I gathered from a few scenes (the first conversation with the new Oracle, the Merovingian’s club) that Seraph somehow betrayed or failed the Oracle in between the last movie and this. Because of that, the Merovingian punished her somehow (for helping the Keymaker get away) and caused her to need a new “shell”, which is the reason for her new appearance. I even remember somebody saying that for some reason (the new shell, maybe?), Seraph could not protect her anymore and she would need someone else.
Is there some story I’ve missed? Did a subplot get edited out? I haven’t seen any of the Animatrix besides what was free on the website (sorry, Rashak Mani) and I haven’t played the video game either. Did anyone else hear what I did in the same way? Seraph and Merv are my new favorite characters - probably because there’s still some mystery about them.
Also, I understood the train to be an unsanctioned link (back door) between the machine mainframe and the Matrix. Sati’s parents were smuggling her into the Matrix where she would live as an exile like the Merovingian & pals.

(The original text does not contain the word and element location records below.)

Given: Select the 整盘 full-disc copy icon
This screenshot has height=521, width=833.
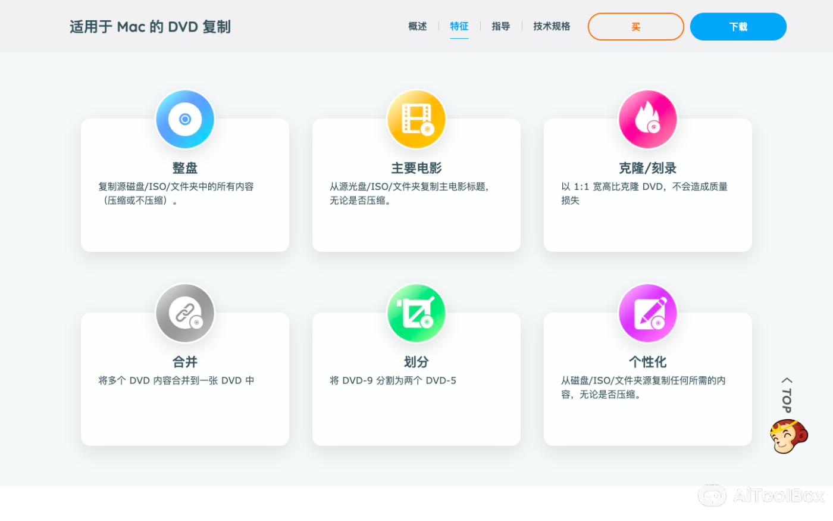Looking at the screenshot, I should [x=184, y=118].
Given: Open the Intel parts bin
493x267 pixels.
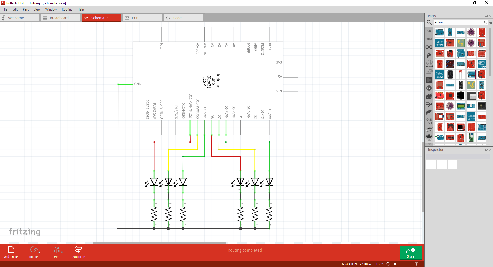Looking at the screenshot, I should pos(429,72).
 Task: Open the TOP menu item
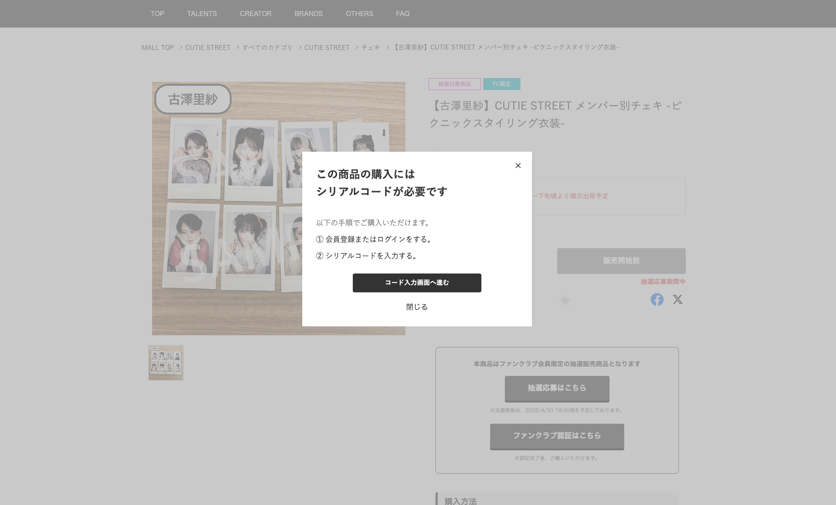157,14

I think the idea was to show us that the machines aren’t all bad and the Matrix will still have a purpose after the war is over.
I am still left wondering how Neo really got his powers outside of the matrix. This point bothers me quite a bit. Without a good explanation on that, the movie became a little over the top.
Before, it was simple for a person to image himself as the one, using the rules of the matrix to perform super feats. Now, they added an element that Neo has superpowers and the movie lost a little bit of its charm to me.
The kid that announces the war is over is actually introduced to the plot in “the kid’s story” on the Animatrix DVD. If you get the allegory, than you have to understand it was supposed to be meaningful.
To add to the why not the gates, I got the feeling in the Animatrix that the gates were well guarded, which is why the machines didn’t attack that way.
Mudppuper: he didn’t have super power outsied the matrix. He had a connection to the machines, he only saw the machines and Bane. He could make the machines explode, and then only the mines, he obviusly had more problems with the calamaris.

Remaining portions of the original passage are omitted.